The story involves Slade's brief relationship with a financially-strapped student at a snooty prep school in New Hampshire. The plot ensnares our young protagonist (played by Chris O'Donnell) in a web of deceit with a pack of egregious, smug, self-absorved and filthy rich human spiders. This group is contemptuous of lesser mortals, and isn't shy about manifesting its presumed superiority through pranks, omertas, and having others hold the bag for their misdeeds. In a word, these four silver-spooners are the loathsome incarnation of "entitlement," indeed, one to which we are feted regularly by Hollywood.
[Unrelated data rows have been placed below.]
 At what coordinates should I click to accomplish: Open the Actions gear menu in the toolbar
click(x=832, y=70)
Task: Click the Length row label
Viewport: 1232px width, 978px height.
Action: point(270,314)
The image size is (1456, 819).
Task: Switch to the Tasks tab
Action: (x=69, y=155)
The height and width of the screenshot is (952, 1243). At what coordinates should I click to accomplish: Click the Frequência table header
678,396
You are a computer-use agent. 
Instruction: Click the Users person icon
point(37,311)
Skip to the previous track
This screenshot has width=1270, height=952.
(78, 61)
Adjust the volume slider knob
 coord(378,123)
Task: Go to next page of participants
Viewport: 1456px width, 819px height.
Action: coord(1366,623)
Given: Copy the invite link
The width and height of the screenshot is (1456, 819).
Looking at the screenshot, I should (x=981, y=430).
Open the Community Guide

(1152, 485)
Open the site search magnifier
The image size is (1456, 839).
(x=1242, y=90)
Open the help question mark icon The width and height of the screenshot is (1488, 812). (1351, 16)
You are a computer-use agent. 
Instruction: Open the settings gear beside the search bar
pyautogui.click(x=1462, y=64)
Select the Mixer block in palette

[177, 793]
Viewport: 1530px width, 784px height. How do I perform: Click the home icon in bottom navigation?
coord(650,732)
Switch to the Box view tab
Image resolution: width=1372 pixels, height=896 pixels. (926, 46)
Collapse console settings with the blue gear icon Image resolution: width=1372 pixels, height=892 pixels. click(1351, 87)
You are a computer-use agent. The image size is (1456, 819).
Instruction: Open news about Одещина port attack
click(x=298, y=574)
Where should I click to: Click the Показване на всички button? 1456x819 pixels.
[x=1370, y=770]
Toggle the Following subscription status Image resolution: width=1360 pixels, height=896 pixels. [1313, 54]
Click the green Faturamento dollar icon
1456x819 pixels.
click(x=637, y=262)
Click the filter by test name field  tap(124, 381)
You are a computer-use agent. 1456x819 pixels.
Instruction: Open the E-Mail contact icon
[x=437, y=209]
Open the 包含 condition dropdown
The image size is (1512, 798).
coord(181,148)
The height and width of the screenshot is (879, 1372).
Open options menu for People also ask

It occurred to Noman as he watched, that the odious presumption of entitlement is precisely the problem with the country's politics, and what makes them so generally infuriating. In a movie, you can root for the pretentious to be put in their place, and cheer when they are, which usually happens within two hours. In real-life politics, the entitled can foist their presumptions onto others for decades, and accuse objectors of "hate" for rooting that their privileges come to an end. There is certainly no end to the extent that the entitled will push to satisfy their prerogatives, not public bankruptcy, frightening deficits or punitive taxes. And too many politicians make it their life's work to increase both the number and the very sense of prideful entitlement among the nation's populace.
Like Noman says, he wishes the world were really like a movie sometimes. He prays for a diminution in a noxious disease that afflicts rich and poor alike--the belief of some that the world owes them something, coupled with an insufferable attitude about claiming it as a right.